Avatar therapy helps silence voices in schizophrenia
Professor Thomas Craig of King’s College London’s Institute of Psychiatry (IoP) is leading a large scale randomised study to evaluate avatar therapy for schizophrenia.
An avatar system that enables people with schizophrenia to control the voice of their hallucinations was developed by Professor Julian Leff, Emeritus Professor, UCL Mental Health Sciences and Dr Mark Huckvale and Dr Geoffrey Williams from the UCL Department of Speech, Hearing and Phonetics research department. Professors Leff, Craig and colleagues have been awarded £1.3 million Translation Award from the Wellcome Trust to refine the system and evaluate this novel approach to schizophrenia therapy.
The computer-based system could provide quick and effective therapy that is far more successful than current pharmaceutical treatments, helping to reduce the frequency and severity of episodes of schizophrenia.
Professor Craig of King’s IoP said: “Auditory hallucinations are a very distressing experience that can be extremely difficult to treat successfully, blighting patients’ lives for many years. I am delighted to be leading the group that will carry out a rigorous randomised study of this intriguing new therapy with 142 people who have experienced distressing voices for many years.
“The beauty of the therapy is its simplicity and brevity. Most other psychological therapies for these conditions are costly and take many months to deliver. If we show that this treatment is effective, we expect it could be widely available in the UK within just a couple of years as the basic technology is well developed and many mental health professionals already have the basic therapy skills that are needed to deliver it.”
In an early pilot of this approach carried out by Professor Leff, involving 16 patients and up to seven, 30 minute sessions of therapy, almost all of the patients reported an improvement in the frequency and severity of the voices that they hear. Three of the patients stopped hearing voices completely after experiencing 16, 13 and 3.5 years of auditory hallucinations, respectively.
The first stage in the therapy is for the patient to create a computer-based avatar, by choosing the face and voice of the entity they believe is talking to them. The computer then synchronises the avatar’s lips with its speech, enabling a therapist to speak to the patient through the avatar in real time. The therapist encourages the patient to oppose the voice and gradually teaches them to take control of their hallucinations.
Avatars created by patients in the pilot study
Professor Julian Leff said: “Even though patients interact with the avatar as though it was a real person, because they have created it, they know that it cannot harm them, as opposed to the voices, which often threaten to kill or harm them and their family. As a result the therapy helps patients gain the confidence and courage to confront the avatar, and their persecutor.
“We record every therapy session on MP3 so that the patient essentially has a therapist in their pocket which they can listen to at any time when harassed by the voices.
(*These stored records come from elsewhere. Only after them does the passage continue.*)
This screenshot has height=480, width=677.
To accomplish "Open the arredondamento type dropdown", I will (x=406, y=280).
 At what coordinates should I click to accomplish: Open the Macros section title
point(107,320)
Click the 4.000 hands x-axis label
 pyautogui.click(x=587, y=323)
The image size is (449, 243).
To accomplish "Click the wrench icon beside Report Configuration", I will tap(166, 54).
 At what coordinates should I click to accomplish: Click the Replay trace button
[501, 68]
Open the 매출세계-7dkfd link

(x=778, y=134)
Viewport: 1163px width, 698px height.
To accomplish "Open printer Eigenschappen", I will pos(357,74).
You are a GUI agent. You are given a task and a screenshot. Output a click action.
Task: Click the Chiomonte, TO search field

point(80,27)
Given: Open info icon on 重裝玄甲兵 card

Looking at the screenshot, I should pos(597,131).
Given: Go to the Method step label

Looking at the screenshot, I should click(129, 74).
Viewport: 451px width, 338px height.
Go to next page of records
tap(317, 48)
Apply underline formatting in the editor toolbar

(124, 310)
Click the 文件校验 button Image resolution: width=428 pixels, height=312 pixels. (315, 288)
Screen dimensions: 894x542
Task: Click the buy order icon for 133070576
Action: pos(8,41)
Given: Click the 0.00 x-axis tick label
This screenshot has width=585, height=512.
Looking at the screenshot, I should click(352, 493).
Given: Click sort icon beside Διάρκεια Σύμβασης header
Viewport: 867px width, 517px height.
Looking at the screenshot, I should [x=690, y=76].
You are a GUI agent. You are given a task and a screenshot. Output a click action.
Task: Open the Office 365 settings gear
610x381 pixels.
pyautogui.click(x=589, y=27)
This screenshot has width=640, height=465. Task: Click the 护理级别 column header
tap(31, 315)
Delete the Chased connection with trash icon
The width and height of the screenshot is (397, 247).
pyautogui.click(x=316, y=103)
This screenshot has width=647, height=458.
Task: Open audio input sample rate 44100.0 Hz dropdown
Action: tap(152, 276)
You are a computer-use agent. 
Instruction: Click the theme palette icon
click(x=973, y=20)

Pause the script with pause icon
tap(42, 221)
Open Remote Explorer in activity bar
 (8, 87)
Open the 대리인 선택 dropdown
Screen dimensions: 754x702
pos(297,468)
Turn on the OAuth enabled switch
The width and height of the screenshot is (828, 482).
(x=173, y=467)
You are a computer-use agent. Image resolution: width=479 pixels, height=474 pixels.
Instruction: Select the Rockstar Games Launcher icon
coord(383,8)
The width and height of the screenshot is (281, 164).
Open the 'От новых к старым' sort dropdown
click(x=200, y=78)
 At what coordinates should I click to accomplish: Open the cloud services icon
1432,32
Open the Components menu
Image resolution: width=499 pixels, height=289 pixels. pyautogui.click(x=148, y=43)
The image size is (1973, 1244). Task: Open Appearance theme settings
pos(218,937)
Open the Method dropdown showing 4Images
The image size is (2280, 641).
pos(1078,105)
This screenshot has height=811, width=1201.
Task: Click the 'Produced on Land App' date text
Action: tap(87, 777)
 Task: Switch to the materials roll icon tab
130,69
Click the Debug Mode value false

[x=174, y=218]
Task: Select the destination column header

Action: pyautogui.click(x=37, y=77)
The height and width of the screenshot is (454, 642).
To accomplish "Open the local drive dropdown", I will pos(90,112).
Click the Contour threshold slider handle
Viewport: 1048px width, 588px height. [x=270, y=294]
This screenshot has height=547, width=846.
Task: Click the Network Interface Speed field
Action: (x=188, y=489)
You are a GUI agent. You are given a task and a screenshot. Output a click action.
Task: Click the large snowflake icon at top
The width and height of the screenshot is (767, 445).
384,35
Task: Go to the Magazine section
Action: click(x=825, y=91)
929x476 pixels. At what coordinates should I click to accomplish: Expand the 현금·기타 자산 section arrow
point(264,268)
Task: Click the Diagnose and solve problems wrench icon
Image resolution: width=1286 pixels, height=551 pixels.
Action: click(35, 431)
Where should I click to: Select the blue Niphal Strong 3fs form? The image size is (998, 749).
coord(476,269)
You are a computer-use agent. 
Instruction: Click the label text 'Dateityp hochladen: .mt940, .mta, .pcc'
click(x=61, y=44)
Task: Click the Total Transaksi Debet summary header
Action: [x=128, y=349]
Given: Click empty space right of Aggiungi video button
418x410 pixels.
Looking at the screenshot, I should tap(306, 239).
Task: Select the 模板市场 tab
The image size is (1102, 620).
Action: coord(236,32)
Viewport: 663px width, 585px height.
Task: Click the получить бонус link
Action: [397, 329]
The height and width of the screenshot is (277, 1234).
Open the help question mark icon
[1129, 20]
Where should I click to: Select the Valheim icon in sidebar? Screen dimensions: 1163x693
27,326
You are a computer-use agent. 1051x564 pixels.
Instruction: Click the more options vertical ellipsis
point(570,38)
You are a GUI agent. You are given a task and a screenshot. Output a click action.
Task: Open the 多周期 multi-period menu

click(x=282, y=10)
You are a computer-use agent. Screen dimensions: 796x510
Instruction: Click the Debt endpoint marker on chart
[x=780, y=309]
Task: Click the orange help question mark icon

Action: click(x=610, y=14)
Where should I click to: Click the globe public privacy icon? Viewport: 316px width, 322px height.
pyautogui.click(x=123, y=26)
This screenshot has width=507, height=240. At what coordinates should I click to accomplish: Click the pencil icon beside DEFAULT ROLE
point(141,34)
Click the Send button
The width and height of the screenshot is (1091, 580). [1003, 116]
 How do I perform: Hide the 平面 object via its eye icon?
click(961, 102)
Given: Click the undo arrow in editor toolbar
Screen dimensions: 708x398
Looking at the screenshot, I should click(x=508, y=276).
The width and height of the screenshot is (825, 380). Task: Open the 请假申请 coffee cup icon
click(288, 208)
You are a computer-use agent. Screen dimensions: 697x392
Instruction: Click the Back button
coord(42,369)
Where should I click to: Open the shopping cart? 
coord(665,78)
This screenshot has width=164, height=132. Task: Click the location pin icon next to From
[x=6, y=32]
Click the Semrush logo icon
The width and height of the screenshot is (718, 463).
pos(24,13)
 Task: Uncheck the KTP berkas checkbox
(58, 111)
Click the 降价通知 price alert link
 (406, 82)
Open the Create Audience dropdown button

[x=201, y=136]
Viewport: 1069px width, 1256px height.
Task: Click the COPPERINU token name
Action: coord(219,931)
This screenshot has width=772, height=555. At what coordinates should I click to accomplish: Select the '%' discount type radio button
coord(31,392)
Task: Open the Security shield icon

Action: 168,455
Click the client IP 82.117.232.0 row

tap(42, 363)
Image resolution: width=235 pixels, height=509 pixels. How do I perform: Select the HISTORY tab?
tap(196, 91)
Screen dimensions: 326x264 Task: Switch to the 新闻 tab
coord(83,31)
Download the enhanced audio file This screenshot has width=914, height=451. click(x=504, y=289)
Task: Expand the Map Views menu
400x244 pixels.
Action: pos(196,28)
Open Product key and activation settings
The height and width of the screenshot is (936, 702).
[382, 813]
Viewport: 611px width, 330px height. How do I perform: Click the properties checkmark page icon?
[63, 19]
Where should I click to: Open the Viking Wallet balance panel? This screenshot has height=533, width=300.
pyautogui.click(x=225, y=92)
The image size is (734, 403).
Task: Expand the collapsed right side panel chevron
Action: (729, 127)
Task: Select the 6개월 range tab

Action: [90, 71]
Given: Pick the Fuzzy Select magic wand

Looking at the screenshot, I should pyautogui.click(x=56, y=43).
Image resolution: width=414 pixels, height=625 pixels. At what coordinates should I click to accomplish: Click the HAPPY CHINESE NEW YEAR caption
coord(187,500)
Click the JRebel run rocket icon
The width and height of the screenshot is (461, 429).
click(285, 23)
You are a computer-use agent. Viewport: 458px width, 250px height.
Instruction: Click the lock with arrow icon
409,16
We’ve found that this helps them to recognise that the voices originate within their own mind and reinforces their control over the hallucinations.”
The larger-scale study at the IoP will begin enrolling the first patients in early July. The team are currently training the therapists and research staff to deliver the avatar therapy and finalising the study set-up. The first results of this larger study are expected towards the end of 2015.
Schizophrenia affects around 1 in 100 people worldwide, the most common symptoms being delusions (false beliefs) and auditory hallucinations (hearing voices). The illness often has a devastating effect, making it impossible to work and to sustain social relationships. Even with the most effective anti-psychotic medication, around one in four people with schizophrenia continue to suffer from persecutory auditory hallucinations, severely impairing their ability to concentrate.
Current guidelines from the National Institute for Health and Care Excellence (NICE) recommend that schizophrenia is treated using a combination of medication and talking therapies, such as cognitive behavioural therapy. However, fewer than one in ten patients with schizophrenia in the UK have access to this kind of psychological therapy.
Ted Bianco, Director of Technology Transfer and Acting Director of the Wellcome Trust, said: “At a time when many companies have become wary about investing in drug discovery for mental health, we are delighted to be able to facilitate the evaluation of an alternative approach to treatment based on the fusion of a talking therapy with computer-assisted 'training'.
“In addition to the attraction that the intervention is not reliant on development of a new medication, the approach has the benefit of being directly testable in patients. Should the results of the trial prove encouraging, we expect there may be further applications of the basic strategy worth exploring in other areas of mental health.”
The Wellcome Trust has funded this project through its translational funding programme, which helps turn early-stage innovations into new health products by supporting researchers to advance the innovation to the point where it becomes attractive for further development by the medical industry or healthcare agencies.